Despite their increasing flexibility, relationship-based cards are credit based and settlement occurs at the end of the billing cycle. There remains a need for a financial instrument to replace cash. To meet this need, banks, credit card companies, and even government institutions are racing to 

introduce “electronic purses,” wallet-sized smart cards embedded with programmable microchips that store sums of money for people to use instead of cash for everything from buying food, to making photocopies, to paying subway fares.

  The electronic purse works in the following manner. After the purse is loaded with money, at an AM or through the use of an inexpensive special telephone, it can be used to pay for, say, candy in a vending machine equipped with a card reader. The vending machine need only verify machine equipped with a card reader. The vending machine need only verify that a card is authentic and there is enough money available for a chocolate bar.

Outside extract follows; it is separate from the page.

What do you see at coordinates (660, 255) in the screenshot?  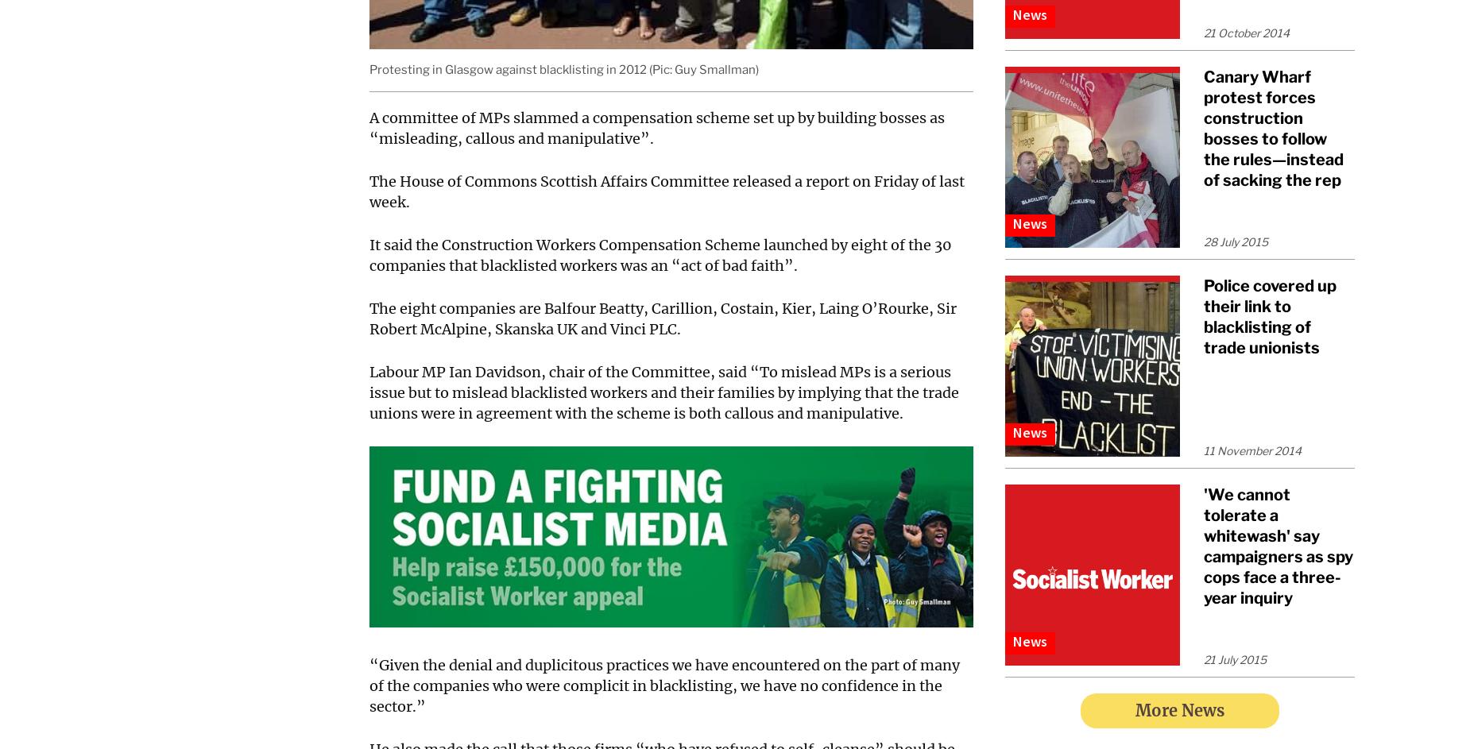 I see `'It said the Construction Workers Compensation Scheme launched by eight of the 30 companies that blacklisted workers was an “act of bad faith”.'` at bounding box center [660, 255].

In one second, the value of the purchase is deducted form the balance on the card and added to an e-cash box in the vending machine. The remaining balance on the card is displayed by the vending machine or can be checked at an ATM or with a balance-reading device. Electronic purses would virtually eliminate fumbling for change or small bills in a busy store or rush-hour toll booth, and waiting for a credit card purchase to be approved. This allows customers to pay for rides and calls with a prepaid card that “remembers” each transaction.  
  And when the balance on an electronic purse is depleted, the purse can be recharged with more money. As for the vendor, the receipts can be collected periodically in person-or, more likely, by telephone and transferred to a bank account. While the technology has been available for a decade, the cards have been relatively expensive, from $5 to $10. Today the cards cost $1, and special telephones that consumers could install at home to recharge the cards are projected to cost as little as $50. A simple card reader would cost a merchant less than $200.

Smart-Card Readers 


The benefits of smart cards will rely on the ubiquity of devices called smart card readers that can communicate with the chip on a smart card. In addition to reading from and writing to smart cards, these devices can also support a variety of key management methods. Some smart-card readers combine elements of a personal computer, a point-of-sake terminal, and a phone to allow consumers to quickly conduct financial transactions without leaving their homes.

Business issues and Smart Cards


For merchants, smart cards are a very convenient alternative to handling cash, which is becoming a nightmare. Cash is expensive to handle, count, and deposit and incurs slippage, a commercial term for theft, fraud, or misplacement. Long-range planners in the banking industry see the weaning of small businesses and consumers from cash as the last step to closing many expensive branches and conducting virtually all business by telephone through cash machines and perhaps home computers. In fact, it is estimated that 4 percent of the value of cash that is deposited gets eaten up in handling costs. Banks and card issuers also expect to cut down on fraud, given that an embedded microchip is harder to tamper with than magnetic stripe technology.